_STUDY TEXT_
+===+

Women Between 45 and 54 Have Double the Risk of Stroke than Men
My waistline is gone. It's all part of being pregnant. I understand this, but it's hard to see my body balloon out bigger and bigger each week. I know there is no way around it, and it is quite amazing when I think about it. There is actually a little person in there growing. So, it's not really me, it's my baby girl inside. Although, I'll still have my work cut out for me after she's born, when I have to lose all the excess weight I've gained. So far, I've only gained 24 pounds, which my doctor says is normal for my size.
I've never been one to watch my weight. I've been real lucky with genetics I guess. So, needless to say, I never knew what my body size was in inches. I never worried about it because I was my ideal size and weight. But apparently it's something we should all be aware of, especially women over 45. That's because researchers at UCLA say this one group of women may be facing a significantly higher risk of stroke than their male counterparts.
As part of a recent study, these researchers followed 17,000 people and found women between 45 and 54 years of age had double the risk of stroke than men of the same age group. However, the risk was similar for men and women in other age groups. Some doctors say it's not clear as to why women over 45 are more at risk. Some factors could be female hormones and menopause, but experts actually believe weight and body type are the major factors.
For some reason, as we reach menopause, our body shape can change. One doctor said nature is determined to turn all of us into apples. Women who are shaped like this carry most of their weight around the middle. Doctors say this is a problem because belly fat has been linked to higher cholesterol and blood pressure, which are both risk factors for stroke.
While losing weight will help you lose waist size, doctors say don't concentrate on the pounds or the scale. Instead get out the tape measure and lose inches. The average woman's waist should be less than 32 inches. Of course, check with your doctor to determine what size is right and healthy for you. This study was published in the journal Neurology.

+===+

_DATA LISTING_
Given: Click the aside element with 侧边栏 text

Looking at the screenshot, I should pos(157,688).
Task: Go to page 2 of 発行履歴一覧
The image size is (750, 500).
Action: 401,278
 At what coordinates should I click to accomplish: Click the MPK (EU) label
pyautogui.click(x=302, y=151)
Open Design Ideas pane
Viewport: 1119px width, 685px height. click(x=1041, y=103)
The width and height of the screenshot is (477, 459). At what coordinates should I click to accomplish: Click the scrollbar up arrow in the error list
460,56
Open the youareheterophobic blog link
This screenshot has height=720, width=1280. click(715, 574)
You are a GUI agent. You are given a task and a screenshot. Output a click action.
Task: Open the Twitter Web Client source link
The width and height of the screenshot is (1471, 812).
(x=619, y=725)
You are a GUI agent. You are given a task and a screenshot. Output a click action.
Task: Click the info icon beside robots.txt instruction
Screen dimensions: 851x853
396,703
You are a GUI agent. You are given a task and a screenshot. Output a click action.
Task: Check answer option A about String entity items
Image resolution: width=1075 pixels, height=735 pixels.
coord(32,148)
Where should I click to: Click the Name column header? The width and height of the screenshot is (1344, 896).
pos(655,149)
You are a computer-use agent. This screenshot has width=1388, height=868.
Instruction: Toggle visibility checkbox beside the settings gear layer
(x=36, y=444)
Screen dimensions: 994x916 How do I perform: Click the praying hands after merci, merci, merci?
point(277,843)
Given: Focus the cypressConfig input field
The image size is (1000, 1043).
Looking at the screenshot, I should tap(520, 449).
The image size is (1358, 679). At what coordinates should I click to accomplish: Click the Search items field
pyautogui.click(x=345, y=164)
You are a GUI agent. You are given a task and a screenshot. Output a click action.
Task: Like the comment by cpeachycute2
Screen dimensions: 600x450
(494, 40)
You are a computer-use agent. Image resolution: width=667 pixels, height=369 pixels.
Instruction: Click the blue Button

+===+

_EXERCISE AIM_
Reproduce the stroke-risk article in full, word for word. The entries are separate from the stroke-risk article and unrelated to it.

_WRITTEN ANSWER_
Women Between 45 and 54 Have Double the Risk of Stroke than Men
My waistline is gone. It's all part of being pregnant. I understand this, but it's hard to see my body balloon out bigger and bigger each week. I know there is no way around it, and it is quite amazing when I think about it. There is actually a little person in there growing. So, it's not really me, it's my baby girl inside. Although, I'll still have my work cut out for me after she's born, when I have to lose all the excess weight I've gained. So far, I've only gained 24 pounds, which my doctor says is normal for my size.
I've never been one to watch my weight. I've been real lucky with genetics I guess. So, needless to say, I never knew what my body size was in inches. I never worried about it because I was my ideal size and weight. But apparently it's something we should all be aware of, especially women over 45. That's because researchers at UCLA say this one group of women may be facing a significantly higher risk of stroke than their male counterparts.
As part of a recent study, these researchers followed 17,000 people and found women between 45 and 54 years of age had double the risk of stroke than men of the same age group. However, the risk was similar for men and women in other age groups. Some doctors say it's not clear as to why women over 45 are more at risk. Some factors could be female hormones and menopause, but experts actually believe weight and body type are the major factors.
For some reason, as we reach menopause, our body shape can change. One doctor said nature is determined to turn all of us into apples. Women who are shaped like this carry most of their weight around the middle. Doctors say this is a problem because belly fat has been linked to higher cholesterol and blood pressure, which are both risk factors for stroke.
While losing weight will help you lose waist size, doctors say don't concentrate on the pounds or the scale. Instead get out the tape measure and lose inches. The average woman's waist should be less than 32 inches. Of course, check with your doctor to determine what size is right and healthy for you. This study was published in the journal Neurology.